SERVING ATLANTA FOR 12 YEARS

CLASSES

Article: BARK AT THE PARK CANINES MAKE FRIENDS, FROLIC AT DOGGY DAY CARE BY FRAN PUTNEY

Doggy day care: The Canine Academy and Playschool located at Monroe Drive and Piedmont Park is proof that this is an idea whose time has arrived. On any given weekday, as many as 25 dogs spend the day playing, walking in the park, napping and learning good doggy manners.

Jenny Baum, a woman of tremendous energy (she admits to being "hyper"), opened The Canine Academy August, 1995, a week before she was really ready, because demand was already so great from people who saw the business was coming to the neighborhood.
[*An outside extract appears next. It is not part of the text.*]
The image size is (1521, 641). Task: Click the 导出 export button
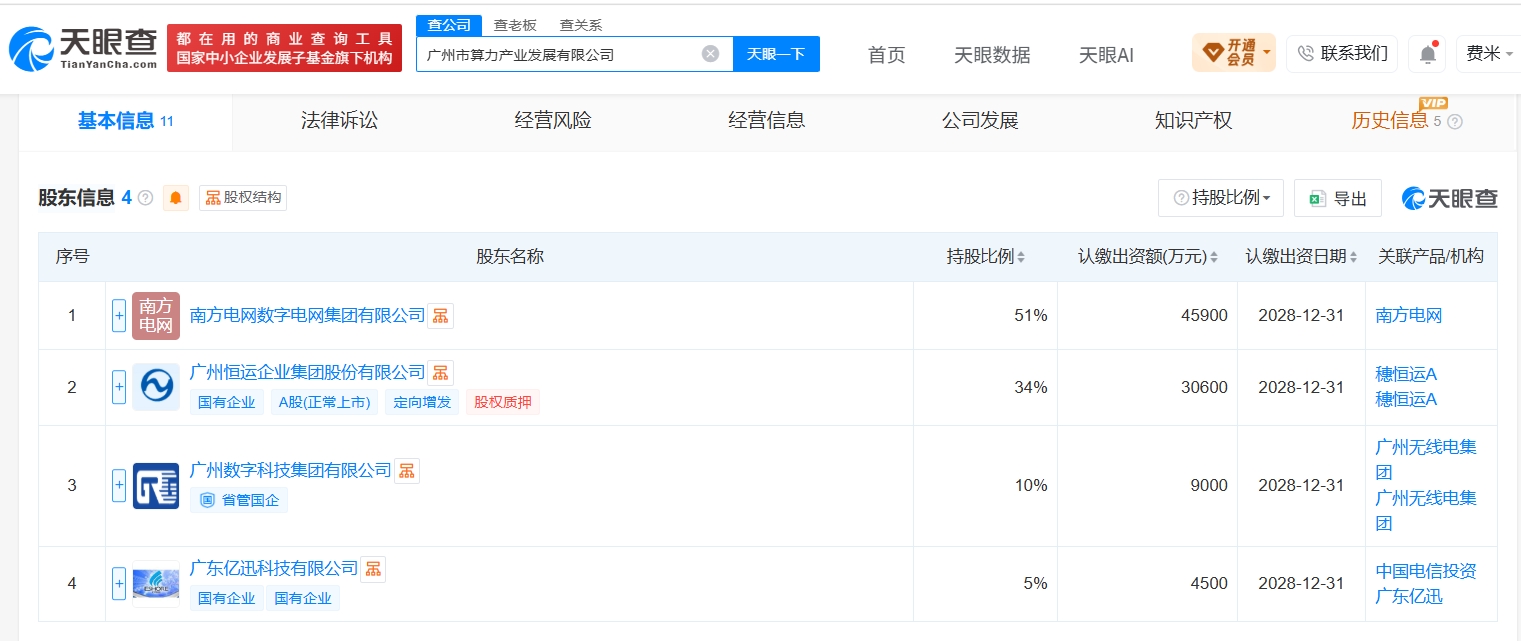pos(1338,198)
Jenny also offers grooming services and a full range of training including obedience, agility and show-handling classes.

The academy opens at 7 a.m. The dogs play from the time of their arrival (about by 8:30 a.m.) until 10 a.m. in the 2,500-square-foot padded playroom in the back of the academy. The dogs run, jump, catch balls and play on the agility equipment. The dogs are then all walked on leashes, about three at a time, in Piedmont Park. When they come back, all the dogs are ready for a good long nap in their individual crates. The ratio is one instructor for every eight to 10 dogs.

When nap time ends at about 3 p.m., the instructors spend some snuggle time with each dog. Jenny says the purpose of this is to make sure the dogs understand the instructors are boss and not part of the pack. All dogs are walked in the park again in the afternoon. A second play period ensues after walks until the dogs are picked up by their owners by 6 p.m.
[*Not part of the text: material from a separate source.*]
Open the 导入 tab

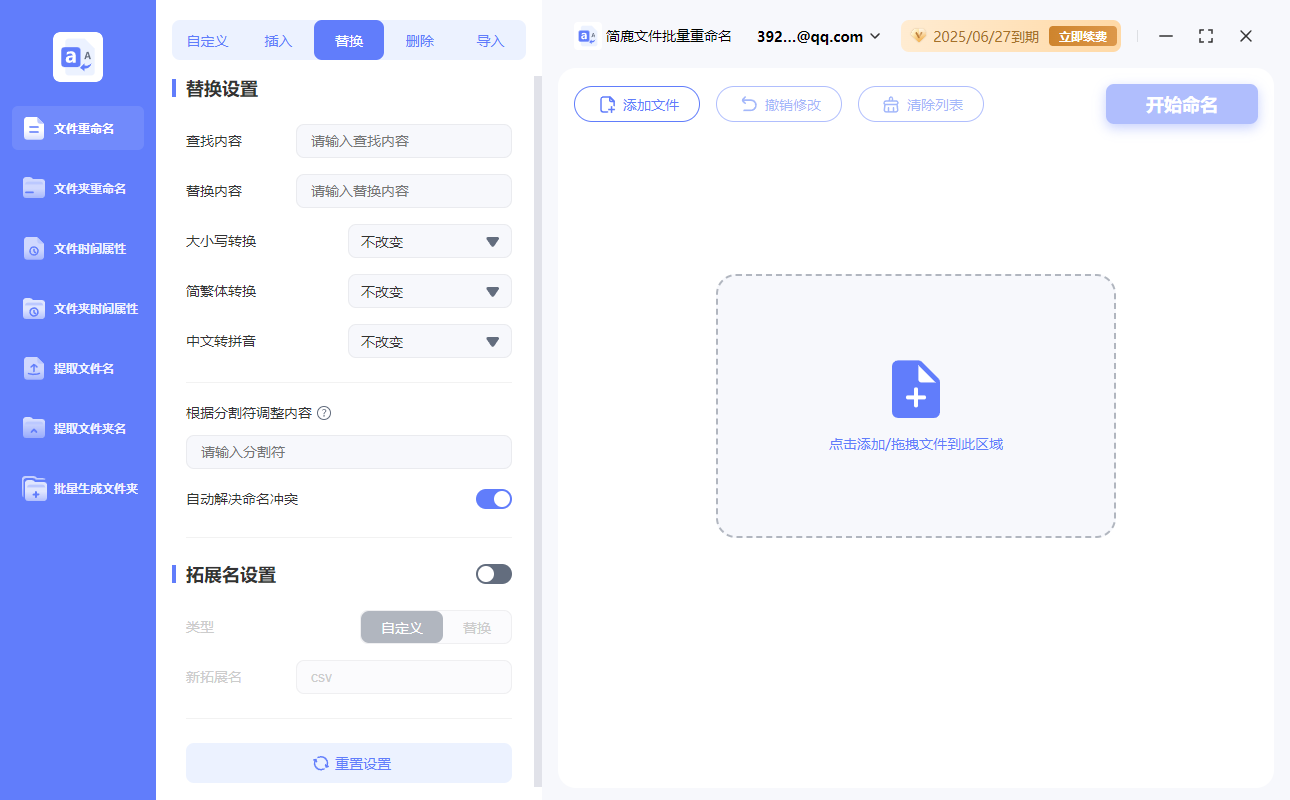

Jane Ratliff, 30306 resident and owner of Lonny and Molly, two mixed-breed labs that weigh about 50 pounds each, said that her dogs absolutely love day care. She sends them to the playschool because she and her husband work during the day. Time at The Canine Academy "burns their energy and they interact with other dogs. They're tired at the end of the day," she said. Last week, when she told Lonny they were going to The Canine Academy "he barked and squealed the whole way. It's a real happy and fun experience for them."
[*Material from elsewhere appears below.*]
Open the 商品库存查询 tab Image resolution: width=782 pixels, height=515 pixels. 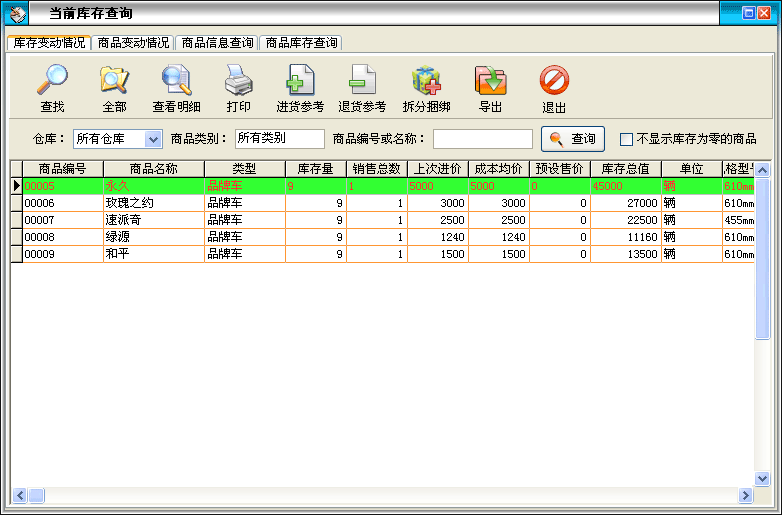[x=300, y=43]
What's the hardest part of running a doggy day care? "The maintenance," answered Jenny emphatically. "Walking and cleaning up dog poop after 25 dogs in Piedmont Park when it's 102 degrees outside is not fun." But Jenny is committed to abiding by the city laws, which require dogs to be leashed and cleaned up after in public places. She leads a group called "Central Bark" that is searching for a space in town where it would be legal and safe for dogs to run and play without a leash.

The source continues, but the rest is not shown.